Off to See the Wizard

Taking the “abracadabra” out of understanding the workings of the Holy Spirit is important if, well, we truly want to understand those workings at all. Popular religion operates according to childish, magical notions of faith. The Holy Spirit is treated as a sort of divine sorcerer. This is hardly an attitude that leads to a mature faith.

When we actually experience the activity of the Holy Spirit in our lives, we find that it’s a different experience than we’ve been led to believe. At least than we’ve been told by those who need to hide behind a fire-and-thunder, Wizard of Oz concept of God. Most of the time, it’s so subtle that if we aren’t paying attention because we’re expecting something else, it would be easy to miss it.

Thoughts will occur to us that would not have otherwise. And when tested, they turn out to be better than anything we know we would have come up with on our own. And they do turn out to be in accordance with God’s Word in Scripture – only not because we’ve twisted them into a pretzel to do our bidding.

Things people say or do will hit us in a different way than they would have otherwise. Whether God’s Spirit prompts them to say or do whatever they do or they would have done so anyway, we get something from them we would normally have missed. Our entire train of thought is routed onto new tracks, into territory we have never explored before.

God meets us right where we are. God knows us better than we know ourselves – having made us in the first place – and really doesn’t expect us to be somewhere we aren’t. The problem with the “godly” people who so often criticize us is that they don’t know us, so they expect us to be entirely different people than we are and lack the ability to really deal with us at all. Their problem is that they are strangers not only to us, but to truth and even to basic reality – a strange place for people of credible faith to be. They can’t remake us, because they didn’t make us to begin with.

They want to think that we don’t listen to their admonitions because we’re evil. The fact is that we don’t listen to them because they are talking not out of their heads, but out of their hindquarters. But like children, they need to see things exactly the way they want them to be. Then they project their own behavior onto us by accusing us of doing that. Trying to reason with homophobic Christians is like spending our time on a playground trying to reason with kindergarteners, which explains why the endeavor can be so unrewarding.

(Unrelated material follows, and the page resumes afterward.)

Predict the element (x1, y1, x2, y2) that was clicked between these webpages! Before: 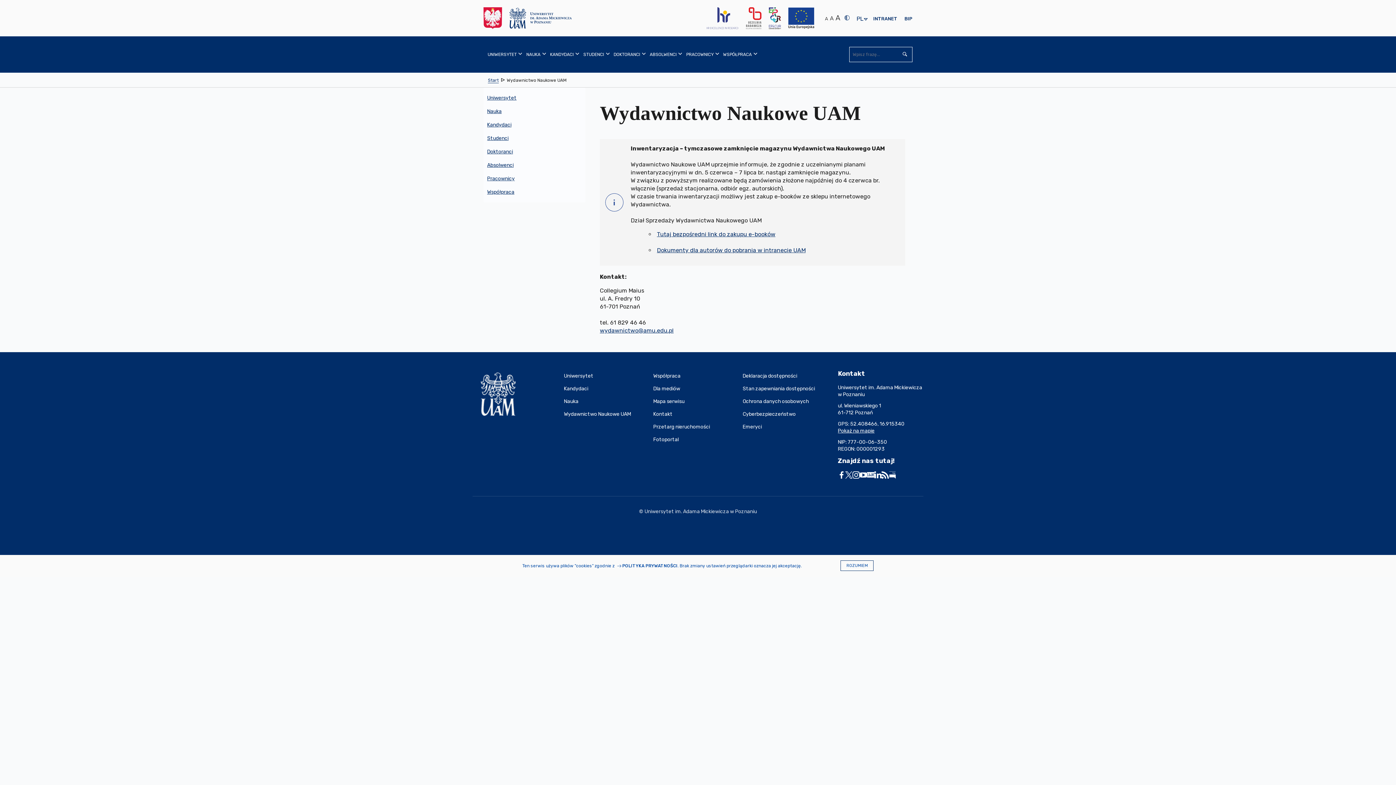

For believers to communicate with one another in the Holy Spirit, they must understand not only how God communicates with us, but also how “He” does not. We need to be aware of the withered little man behind the screen. That little man may, indeed, be the mightiest of wizards in our shallow and power-hungry world, but he is not God.

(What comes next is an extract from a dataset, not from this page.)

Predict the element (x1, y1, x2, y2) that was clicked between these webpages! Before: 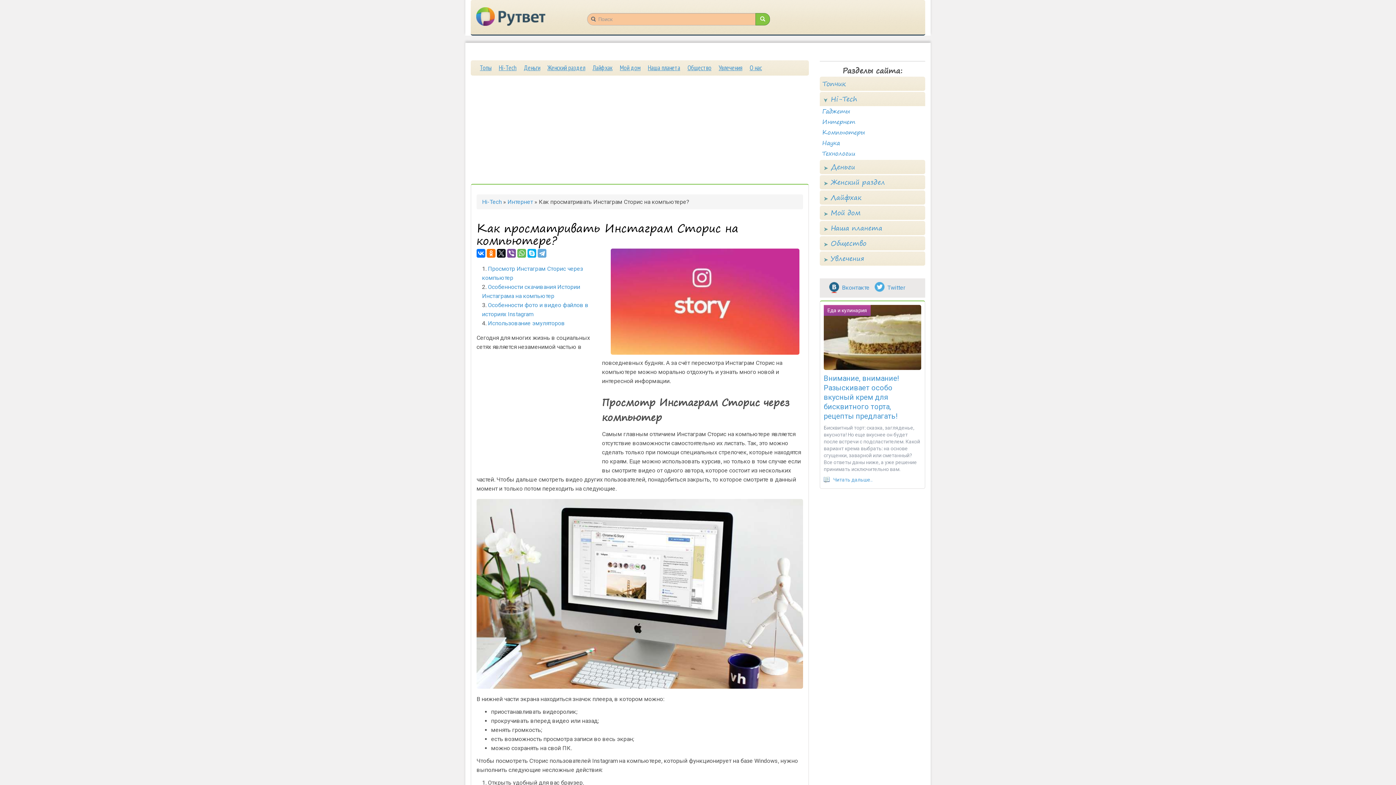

People have always been too self-absorbed to readily recognize truth. There are few spectacles as pathetically ridiculous as when self-satisfied Christians cluck their tongues at Pontius Pilate because he asked Jesus, “What is truth?” I have been one of the cluckers, and I’m ashamed of myself. Pilate struggled with the question, caring far more about what happened to Jesus than did many of the “good religious people” who demanded His death. We can be pretty sure that question – and that stormy couple of days, when it demanded an answer as never before – haunted Pilate for all the rest of his days.

The Holy Spirit gets blamed for every self-indulgent notion our own “good religious people” dream up. But the truth, when it actually surfaces, does not glorify them; it glorifies God alone. It is utterly fascinating to watch LGBT people battle for a place in the Body of Christ. Even many fair-minded straight people are captivated by it. Again, God is proving to be bigger, more powerful and more surprising than the self-appointed guardians of purity and truth can handle.

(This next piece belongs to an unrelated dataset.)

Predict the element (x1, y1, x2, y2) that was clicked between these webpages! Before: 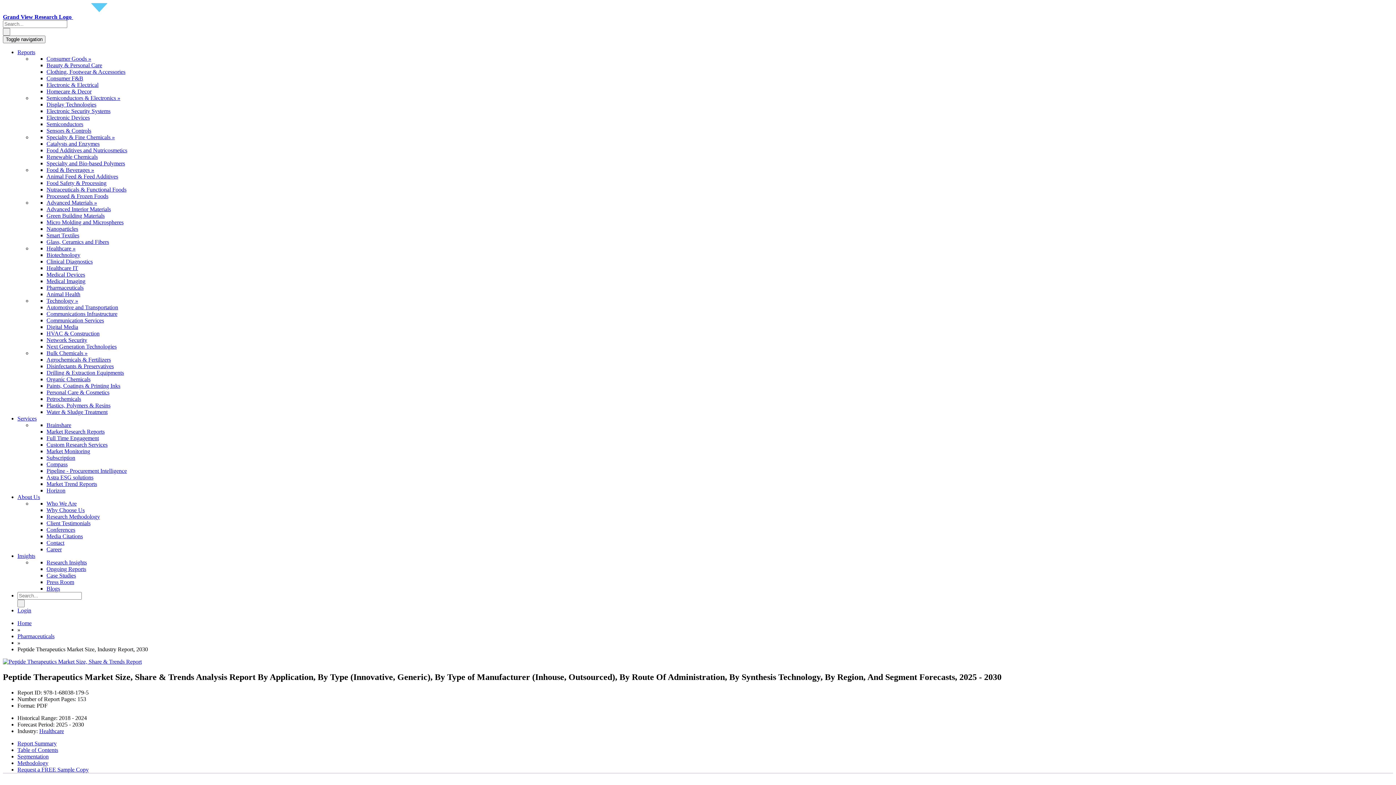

I believe a lot of our spiritual dryness and deadness stems from our hesitancy in trusting that God is bigger than our antagonists. They don’t speak for God when they denigrate us and attempt to glorify themselves. God has led us to the brink of something so exciting, so unexpected, that we find it hard to believe. We have come through the desert, and we blink at the vision before us, afraid it may only be a mirage. But there it is: the Emerald City – and it is very, very real.

Pay no attention to the shriveled little man behind the screen. The Holy Spirit speaks and acts not to do the bidding of any human being. The Holy Spirit speaks and acts on behalf of the God Who made us, and Whom the Bible says loves all “He” has made. It’s not a mirage; the City is real. The flying monkeys may screech and pelt us with poop, but they are rapidly losing their power to hurt us.

These people may go on picketing soldiers’ funerals. They may keep scrounging up has-been actors to make “bold” pronouncements about how “destructive” our “lifestyle” is. They may go on voting for sociopaths who share their cheesy science fiction fantasies about our plots to destroy the world and make sad frowny faces about our “immorality.” Let them circle overhead and screech, and bring on the poop.

Thank God that God is God. There is a very real sense in which each of us bears the spark of God in us – the Holy Spirit promised us by Christ. It is a tragicomic irony that we are derided for speaking of God as being right here with us, and not somewhere far away and high overhead. The same people doing the deriding are absolutely certain that they speak for God – indeed, that they are God, themselves.

But the Holy Spirit will always speak the words of Christ, and Christ welcomes all who come to Him. The Bible says that no one may say that Christ is Lord, except in the Holy Spirit. And Jesus never hides behind a screen. Pay no attention to the man behind the screen. Let us never cower before the wizard again.